» Required action
Type the entries out again exactly as they read, but leave every picture behind.

***** Records for the exercise *****

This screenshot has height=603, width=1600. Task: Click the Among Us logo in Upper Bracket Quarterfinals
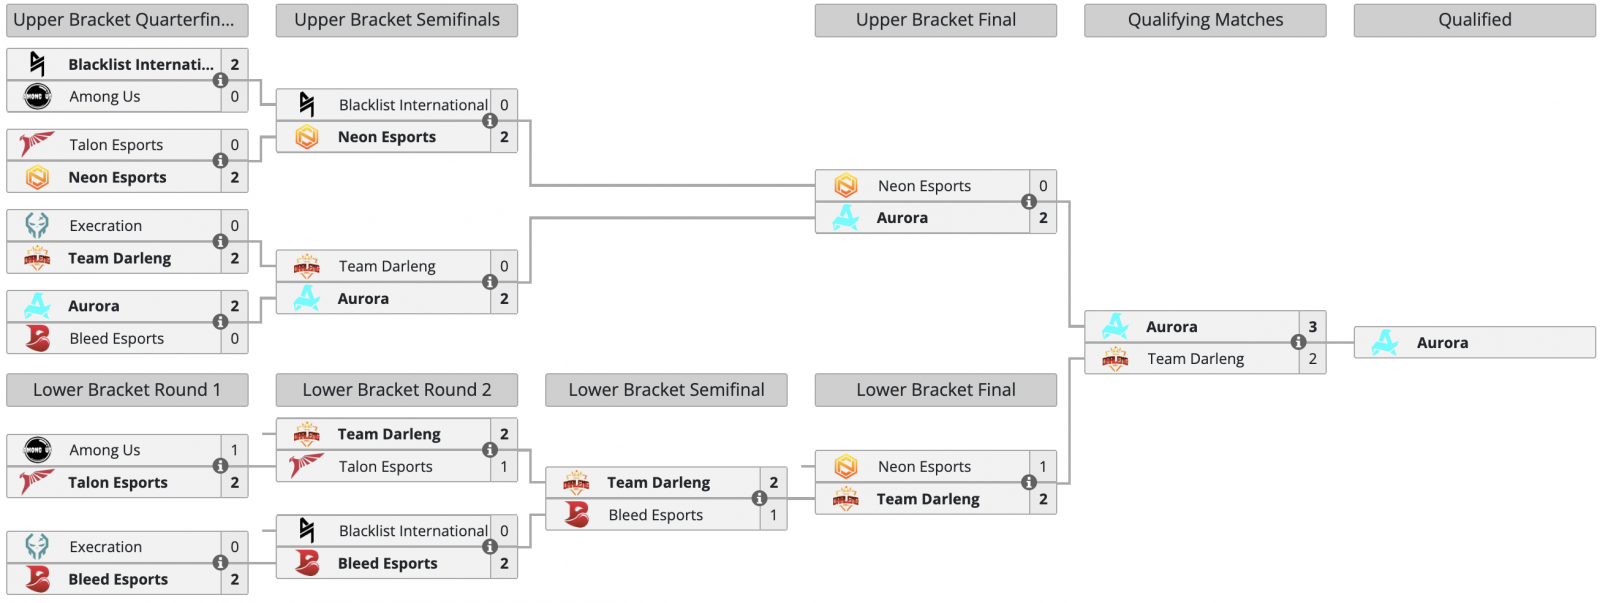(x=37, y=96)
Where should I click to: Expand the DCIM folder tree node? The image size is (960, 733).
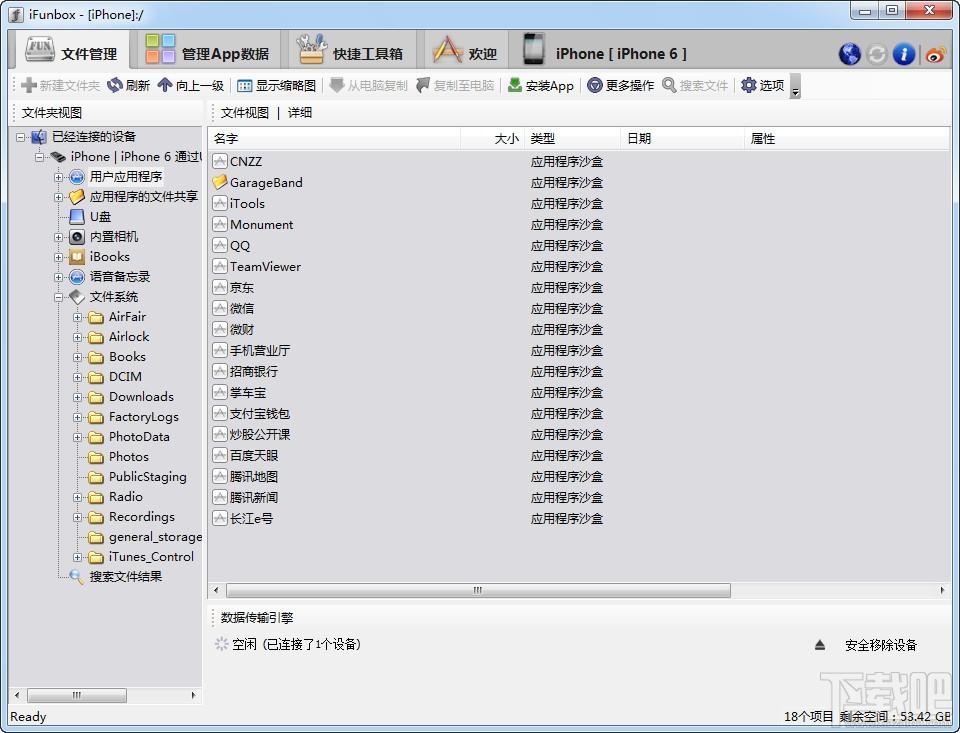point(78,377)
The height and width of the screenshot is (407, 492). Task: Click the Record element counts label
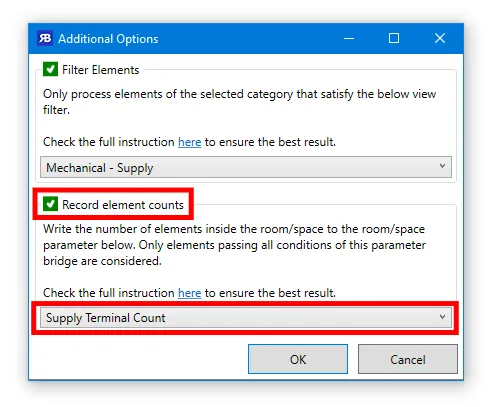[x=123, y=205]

*****

» Solution to the exercise
This screenshot has height=603, width=1600. Task: Click the Among Us logo in Upper Bracket Quarterfinals
(x=37, y=96)
Where should I click to: Expand the DCIM folder tree node? The image size is (960, 733).
point(78,377)
The height and width of the screenshot is (407, 492). Task: Click the Record element counts label
[x=123, y=205]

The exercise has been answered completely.